Actions to take —
A: According to the article on American chicken being processed in China, how many chicken farms produced almost all of the chicken Americans consumed last year?
B: Write the next part of the article on American chicken being processed in China, picking up right after its final sentence.

Reading passage —
===
Why the chicken crossed the ocean -- twice
A new government rule will soon allow American chicken meat to be exported to China to be processed, then shipped back.
By Parija Bhatnagar, CNNMoney.com staff writer

NEW YORK (CNNMoney.com) - American chicken could soon be making plenty of round-trip visits to China.

The Department of Agriculture last month certified China as eligible to export processed chicken meat to the United States -- but with one caveat. The chicken has to be American.

In other words, American chicken will travel across the ocean once and return cooked and canned - to be sent on its way to a supermarket shelf near you.

The U.S. is the world's largest poultry producer. Almost all of the chicken consumed by Americans last year, valued at $50 billion, was produced domestically at about 30,000 chicken farms across the country. Total chicken production in 2005 totaled about 35 billion pounds.

If the U.S. is already self-sufficient in meeting its own chicken demand, what's the economic rationale behind this China deal?

A bird-brained idea?

Some trade experts said the chicken deal could have been an effort by Washington to offer something to Beijing as U.S. officials keep pressing the Chinese on the value of their currency and other trade issues. The U.S. runs a bigger trade deficit with China than any other country.

Parr Rosson, an agricultural economist with Texas A&M University, said he was hard-pressed to spot the benefits to U.S. consumers and producers.

Paul Aho, an economist who studies the poultry industry, agreed. He said canned chicken represents less than 1 percent of the poultry industry. "On the U.S. side, this deal doesn't even matter," he said.

Even the DOA acknowledged in a report that the volume of trade stimulated by the deal - estimated at 2.5 to 6 million pounds of processed American chicken - was so small as to have "little effect on supply and prices." But the deal could affect U.S. producers "in the form of greater competition from China."

Aho said he doesn't see many advantages to the U.S. but there are some potential benefits to China.
===
Data shown —
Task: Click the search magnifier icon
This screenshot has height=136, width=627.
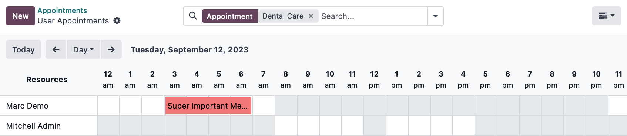Action: 193,16
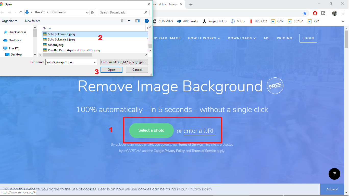Switch to the PRICING menu item

pyautogui.click(x=284, y=38)
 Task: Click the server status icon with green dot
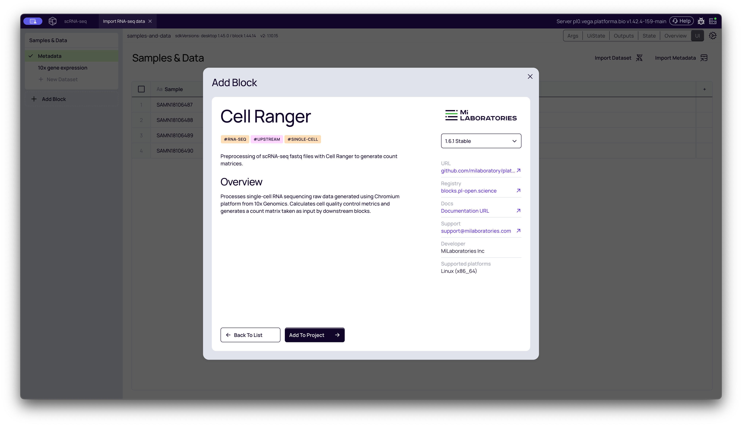713,21
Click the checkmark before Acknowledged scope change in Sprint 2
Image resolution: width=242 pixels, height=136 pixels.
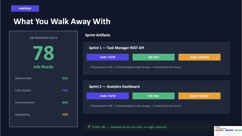pos(115,106)
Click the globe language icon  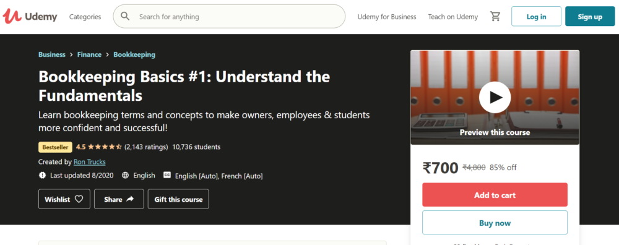[x=125, y=175]
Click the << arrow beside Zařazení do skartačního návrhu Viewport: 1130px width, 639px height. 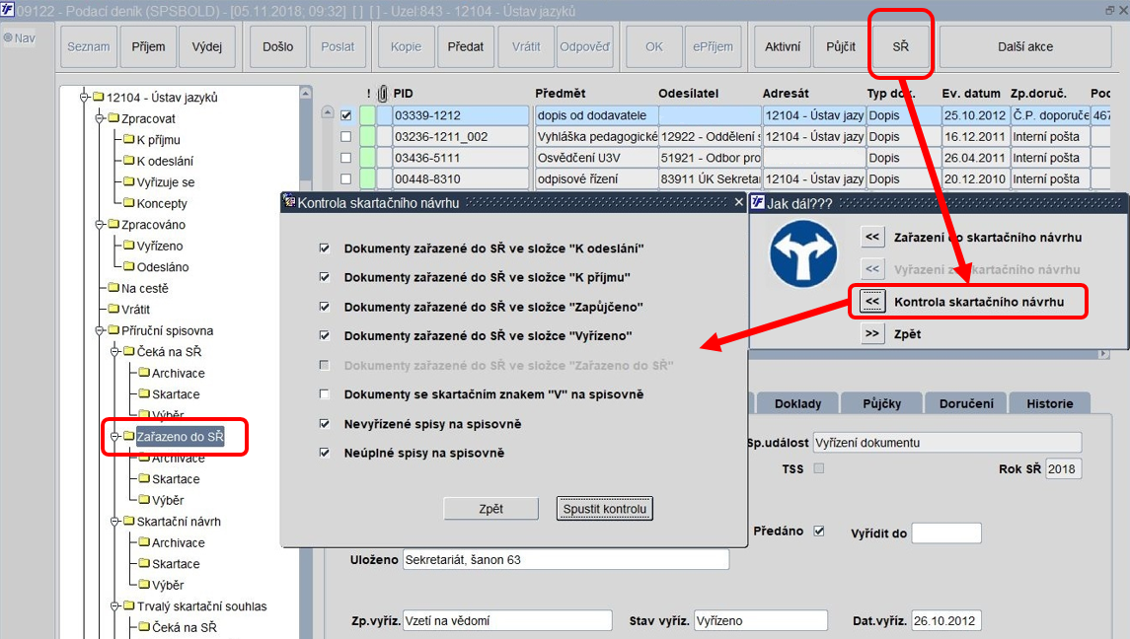pos(872,237)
===
Answer list —
A: About 30,000 chicken farms across the country.

B:
"The Chinese tend to think long-term. This certification almost acts as a stamp of approval and gives them leverage to negotiate trade for their chicken with other countries," Aho said, noting China cannot currently export chicken products to the United States.

What does the U.S. poultry industry think?

Richard Lobb, spokesman for the National Chicken Council, said the council isn't "opposed to the deal or in favor of it" although he did disclose that the group has gotten more calls recently about the chicken deal than about the Avian Flu.

"This is not an idea that we proposed nor was it proposed by any of our members," he said. "It came from the Chinese government."

China was the third-largest export market for U.S. poultry last year behind Russia and Mexico, importing some 156,000 tons of chicken. Given the sizeable import volume, Lobb said, China was probably interested in trying to level the playing field somewhat by exporting more to the U.S.

Ruffled feathers in Congress

Steven Cohen, spokesman for the Agriculture Department's Food Safety and Inspection Service (FSIS), said the agency undertook an evaluation of China's certification after China's requested approval to export poultry products to the United States.

The rule takes effect on May 24. Technically, China can start to crank up its processing plants soon. But word of the deal has ruffled a few feathers in Congress.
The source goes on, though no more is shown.